With the difficulties definitively classifying the neoplasm as either a melanoma or MPNST, we propose that an alternative term be used: malignant neuroectodermal tumor with melanocytic and rhabdomyoblastic differentiation. As alluded to earlier, the term “neuroectodermal tumor” is used to refer to the fact that both Schwann cells and melanocytes are derived from the neural crest, which in turn is derived from embryonic neuroectoderm.[1] Neoplasms with features of melanocytic and schwannian differentiation are not difficult to find. Nevi with so-called “neurotization” of dermal nevomelanocytes are one example. Melanotic schwannoma is a well-described entity that occurs sporadically and in the setting of Carney’s complex (cardiac and cutaneous myxomas, pigmented nevi, endocrine abnormalities, and melanotic schwannomas), and can on occasion metastasize (10–20%). The neoplastic cells in melanotic schwannoma can be epithelioid to spindled, and can contain prominent nucleoli. In addition to being strongly S-100 protein positive and HMB-45 positive, melanotic schwannomas contain true melanin pigment, which stains positively with Fontana-Masson stain. Ultrastructurally, they are noted to contain premelanosomes and melanosomes.[16] Melanin-containing neurofibromas have been described also. Fetsch et al. (2000) characterized a series of 19 pigmented “melanotic” neurofibromas including diffuse, plexiform, diffuse/plexiform combined, and intraneural epithelioid morphologies, which exhibited immunopositivity for S-100 protein, HMB-45, Melan-A, and tyrosinase, as well as melanin pigment, confirmed with Fontana-Masson stain.[17] Furthermore, melanin-containing nerve sheath tumors have been described in a neurofibromatosis rat model (induced by transplacental administration of ethylnitro-surea).[18]

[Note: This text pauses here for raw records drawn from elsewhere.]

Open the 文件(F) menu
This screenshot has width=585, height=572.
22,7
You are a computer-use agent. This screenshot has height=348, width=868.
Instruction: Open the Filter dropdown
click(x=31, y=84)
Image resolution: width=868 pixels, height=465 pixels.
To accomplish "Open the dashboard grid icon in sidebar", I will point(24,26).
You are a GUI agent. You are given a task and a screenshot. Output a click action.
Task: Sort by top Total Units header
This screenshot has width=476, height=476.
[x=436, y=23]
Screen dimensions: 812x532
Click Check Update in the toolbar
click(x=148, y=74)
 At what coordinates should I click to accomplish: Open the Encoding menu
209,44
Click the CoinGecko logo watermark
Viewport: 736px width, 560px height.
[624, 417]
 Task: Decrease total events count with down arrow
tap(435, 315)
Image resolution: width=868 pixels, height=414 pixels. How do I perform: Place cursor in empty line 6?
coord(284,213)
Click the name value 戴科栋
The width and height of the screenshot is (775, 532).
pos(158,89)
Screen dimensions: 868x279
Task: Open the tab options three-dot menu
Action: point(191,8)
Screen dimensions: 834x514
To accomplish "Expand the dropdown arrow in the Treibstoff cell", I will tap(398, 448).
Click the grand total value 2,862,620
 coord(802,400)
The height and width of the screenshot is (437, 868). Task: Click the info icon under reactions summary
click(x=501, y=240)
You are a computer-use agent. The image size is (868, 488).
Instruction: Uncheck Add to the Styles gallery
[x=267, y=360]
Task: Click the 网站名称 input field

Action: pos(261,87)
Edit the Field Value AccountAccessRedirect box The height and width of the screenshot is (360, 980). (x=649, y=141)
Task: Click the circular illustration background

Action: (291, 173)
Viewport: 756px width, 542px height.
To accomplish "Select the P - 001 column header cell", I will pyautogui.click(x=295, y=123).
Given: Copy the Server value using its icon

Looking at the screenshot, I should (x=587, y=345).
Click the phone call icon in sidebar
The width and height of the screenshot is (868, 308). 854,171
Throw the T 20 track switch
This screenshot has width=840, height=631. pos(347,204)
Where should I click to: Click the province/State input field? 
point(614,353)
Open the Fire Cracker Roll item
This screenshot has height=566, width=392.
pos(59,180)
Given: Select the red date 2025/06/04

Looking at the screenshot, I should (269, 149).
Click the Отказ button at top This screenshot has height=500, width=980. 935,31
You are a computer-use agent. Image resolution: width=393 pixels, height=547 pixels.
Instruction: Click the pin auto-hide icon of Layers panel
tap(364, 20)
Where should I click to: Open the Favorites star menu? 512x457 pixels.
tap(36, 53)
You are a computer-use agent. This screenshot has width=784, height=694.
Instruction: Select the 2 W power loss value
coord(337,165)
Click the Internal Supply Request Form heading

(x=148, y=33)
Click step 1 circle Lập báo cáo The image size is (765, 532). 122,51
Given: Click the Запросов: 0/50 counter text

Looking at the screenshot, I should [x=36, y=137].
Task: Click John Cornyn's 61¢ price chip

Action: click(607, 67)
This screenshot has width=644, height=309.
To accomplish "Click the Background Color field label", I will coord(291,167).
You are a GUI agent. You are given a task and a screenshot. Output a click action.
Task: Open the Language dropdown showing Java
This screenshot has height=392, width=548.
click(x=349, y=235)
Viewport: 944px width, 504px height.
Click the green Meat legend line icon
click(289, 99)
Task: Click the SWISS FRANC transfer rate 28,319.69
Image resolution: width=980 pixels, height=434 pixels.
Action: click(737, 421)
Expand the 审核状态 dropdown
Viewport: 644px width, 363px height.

Because both MPNST and melanoma are thought to arise from or show differentiation toward neural crest-derived cells, it is not surprising that rare cases of melanoma might show rhabdomyoblastic differentiation while rare cases of MPNST might demonstrate melanocytic differentiation. However, as discussed previously, a rigid rendering of the diagnosis of either melanoma or MPNST to the exclusion of the other in this case is not easily done, nor does it capture its diagnostic nuances. Instead of forcing this neoplasm into the diagnostic category of melanoma or MPNST, a more encompassing nomenclature such as malignant neuroectodermal tumor may be appropriate. In the end, cases such as this help us to re-evaluate our diagnostic criteria and highlight possible relationships between different entities.